Carpio replied: “In late 2012 when China seized Scarborough (Panatag) Shoal from the Philippines, I was in the Supreme Court. Despite not being part of the Executive branch, I recommended that the Philippines bring China to an UNCLOS tribunal to assail the validity of its nine-dash line which is its basis in claiming the West Philippine Sea.
“The Aquino administration agreed and filed the South China Sea Arbitration case in January 2013. The Philippines won a landmark victory when the tribunal issued its Award on July 12, 2016, invalidating China’s nine-dash line as without legal or factual basis. It ruled that China has no overlapping interest or claim to the Philippine exclusive economic zone in the WPS.

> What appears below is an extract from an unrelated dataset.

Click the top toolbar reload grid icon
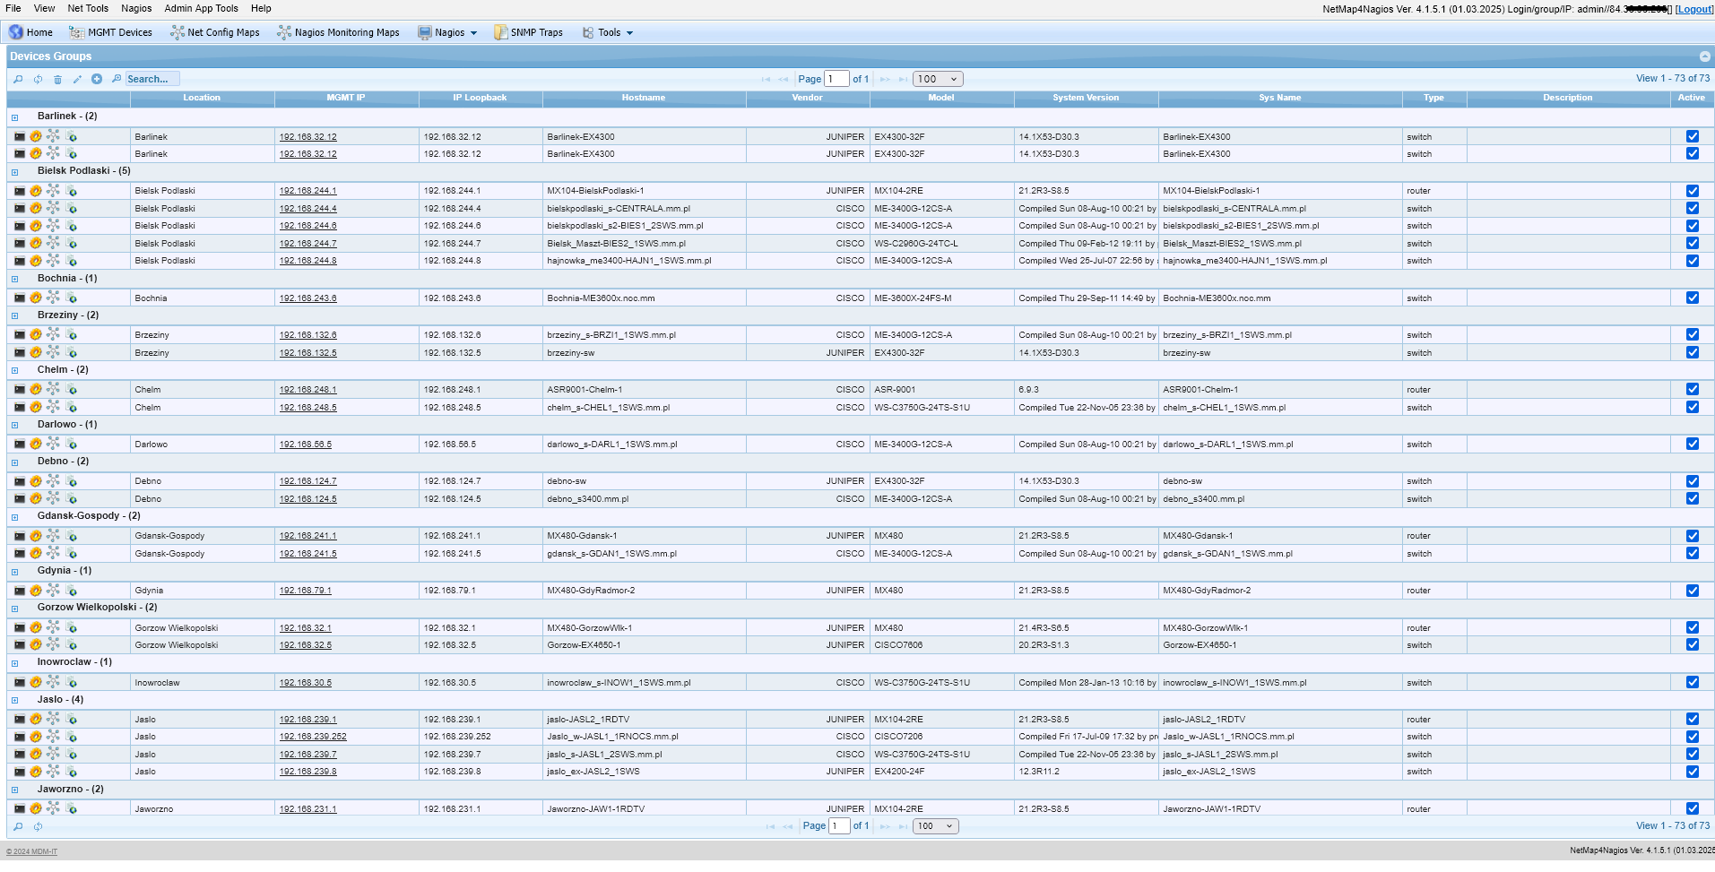 click(38, 80)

“Unfortunately, President Duterte, who had assumed office by then, announced he was ‘setting aside’ the arbitral Award in favor of seeking loans and investments from China amounting to US$22 billion. He even allowed China to fish in our EEZ despite admitting that there is not enough fish stock there for Filipino and Chinese fishermen. We import galunggong now from China, the same galunggong that the Chinese catch in the WPS.
“Worse, in early 2017 when already in Malacañang, President Duterte remained silent when China seized Sandy Cay. Sandy Cay is just two nautical miles from Pagasa, our largest in the Spratlys. China’s seizure of Sandy Cay has resulted in the loss of one-third of our territorial sea in Pagasa.”